SUPPLIED RECORDS:
_ _ _ _
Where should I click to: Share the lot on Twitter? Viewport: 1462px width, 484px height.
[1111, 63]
_ _ _ _
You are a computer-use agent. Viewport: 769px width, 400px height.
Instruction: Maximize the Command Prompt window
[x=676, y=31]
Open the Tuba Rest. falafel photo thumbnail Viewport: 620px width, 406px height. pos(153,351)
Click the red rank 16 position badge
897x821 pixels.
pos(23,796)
_ _ _ _
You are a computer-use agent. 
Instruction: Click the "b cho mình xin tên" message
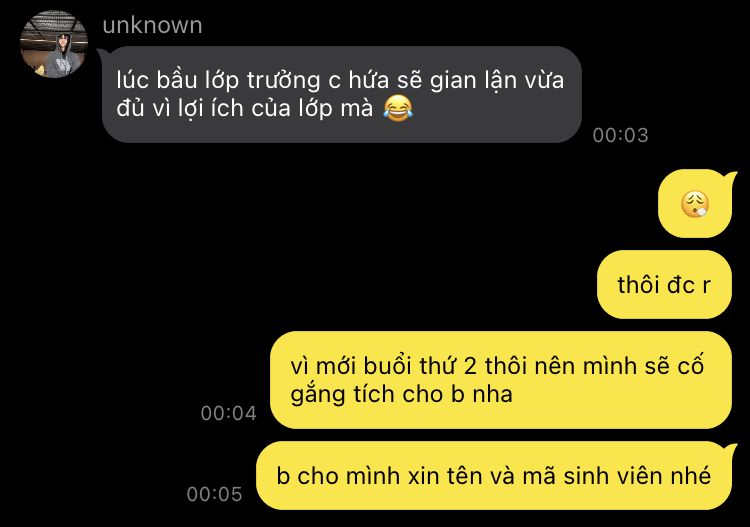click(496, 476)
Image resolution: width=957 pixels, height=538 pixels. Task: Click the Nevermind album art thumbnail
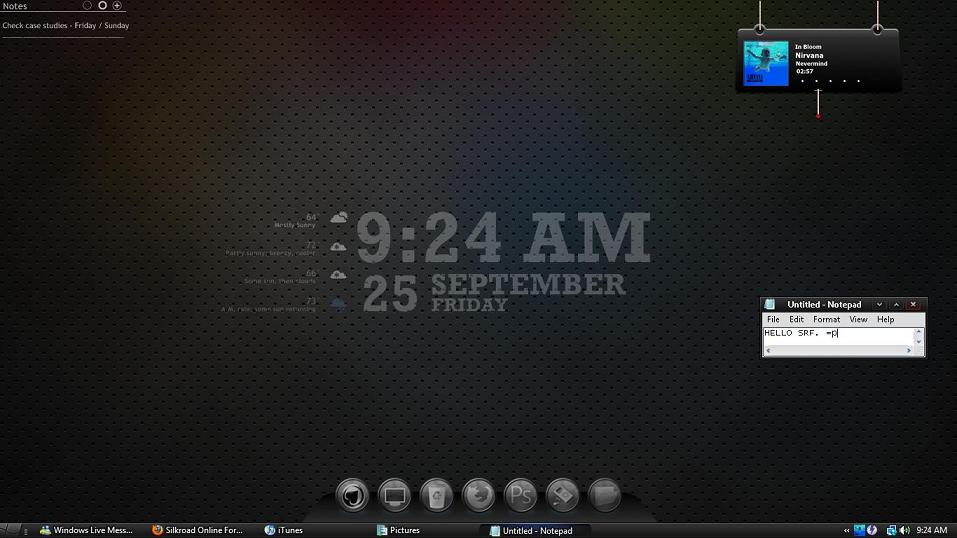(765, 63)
_ _ _ _
THE PROBLEM:
What lines in the material above hold the word "computer"? Pull them out.

REPLY TO THE EXERCISE:
You are a computer-use agent. Viewport: 769px width, 400px height.
You are a computer-use agent. 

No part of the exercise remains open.